By Lindsay Wong and Ariela Osuna
The Museu da Arte Moderna illustrates Brazil’s art culture and politics throughout history and Brazil’s modern image to the rest of the world. The postmodern edifice designed by Alfonso Eduardo Reidy and the landscaping done by Burle Marx makes this site an icon for Brazil’s modern image. Nevertheless, the Museu da Arte Moderna represents how the country slowly grew to embrace art during the 1900s to today.
Affonso Eduardo Reidy is considered one of the forerunners of the new Brazilian architecture, a style inspired by the International Style and overseen by Le Corbusier. The modernist museum building is an important component of the urban planning project Flamengo Park. Flamengo Park and the museum’s gardens were designed by Roberto Burle Marx, the iconic Brazilian landscape architect.
Twenty years before the completion of the large structure, the museum was born in 1948 as a civil entity by President Raymundo de Castro Maya and Honorary President Gustavo Capanema. It was located in one of the rooms in Banco Boavista. The inaugural exhibition, “European Contemporary Painting”, was held in 1949. In 1951, it hosted the first international biennial of Sao Paulo. Here, Museu da Arte Moderna became an international symbol for Brazil. In 1952, the City Council approved the proposal for land donation of 40 thousand square meters for the official museum, designed by Reidy.

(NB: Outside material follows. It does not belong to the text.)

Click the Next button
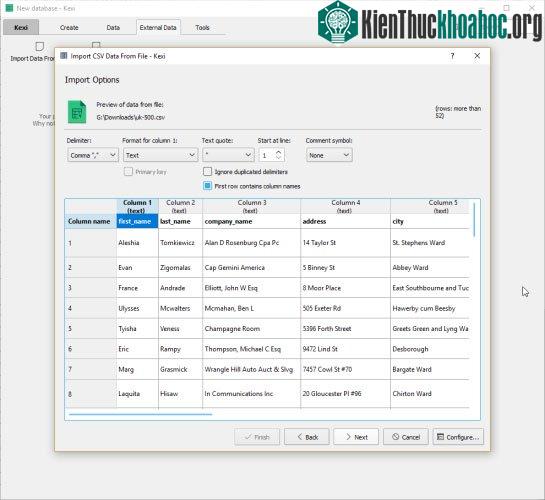 click(356, 437)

Designed in 1955, the museum is connected to the rest of the city by a pedestrian walkway that overlooks the highway Av. Infante Dom Henrique. A series of artificial ponds open up before the building. Gardens, which employ regional vegetation, guide the entrance to the museum. The floor is tiled in the Copacabana sinusoidal form, à la Burle Marx.

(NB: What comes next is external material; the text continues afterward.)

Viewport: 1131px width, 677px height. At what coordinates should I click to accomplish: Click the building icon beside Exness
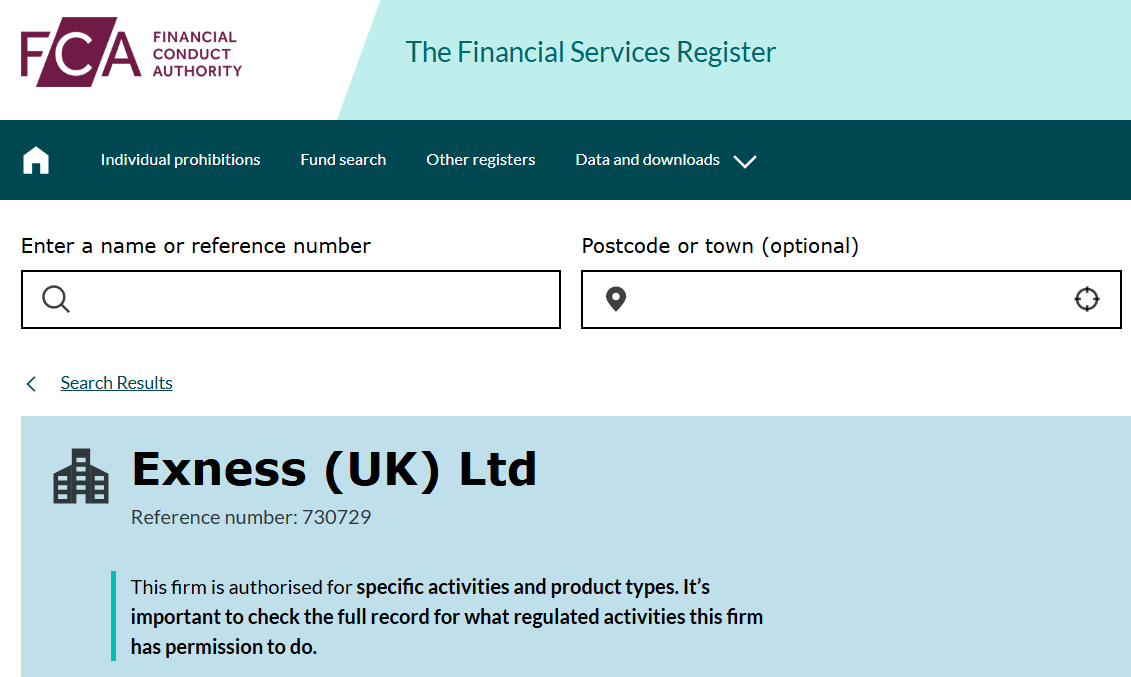click(x=81, y=476)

The museum has a strong horizontal composition, with its main body measuring 130 meters long and 40 meters wide. Made out of concrete, the building’s expressive massing is very dramatic and seems almost Brutalist. Angled concrete pillar elements, placed at 10-meter intervals, bear the load of the building and lift up the building off the ground. This frees up space below the building and creates as a sort of exterior lobby, in the spirit of Le Corbusier’s five points of architecture.This diagonal elements are connected by longitudinal beams which allow the gallery level to be free of internal columnation or structural walls. The museum’s construction employed modern technology to control sunlight, and consequently heat in the building. The windows of the galleries are oriented north and south, exposing the north facade to direct sunlight most of the year. The museum’s windows are made out of thermalux glass and are protected with aluminum shutters, which are the main source of lighting control.
The MAM is an art center that provides theaters for concerts, plays, film exhibitions, conferences and ballets, art education with studio and lecture spaces, exhibition galleries for permanent collections and traveling shows and public services such as dining, workshops, collection ware houses and administration offices. It’s similar to the Cidades des Artes in the fact that there is very little public seating in the pavilion, which makes it hard for the public to use the area. However, the pavilion today is occupied by people riding bikes through the area, which illustrates how the people adapted to modern development in Rio.
The First National Exhibition of Abstract Art was held in 1953. The exhibition illustrates a shift from the traditional European art preference to more abstract art, corresponding to Brazil’s modern architectural golden age in the 1950s. In 1959, the Neoconcrete Exhibition acknowledges Brazil’s international awareness/presence because the exhibit included international artists such as Alexander Calder and John Friedlander along with national artists like Ivan Serpa. 1984 marks the end of military dictatorship in Brazil. As a result, Brazil was very conscious of its national identity. The museum held a national exhibit called, “Exposure, How are You” performed by Generation 80 from the School of Visual Arts of Parque Lage. This exhibition brought together 123 national artists, whose works are still displayed in the museum today.
More recently, the museum inaugurated the permanent exhibition “From Modernism to the Informal Abstraction”, displaying the artist progression during the first half of the twentieth century in Brazil. In 2009, the Museu da Arte Moderna had an exhibit that celebrated the Neoconcrete art movement. This is very nationalistic. The Museu da Arte Moderna shared Brazil’s art culture to its public. Therefore, it has served the public well.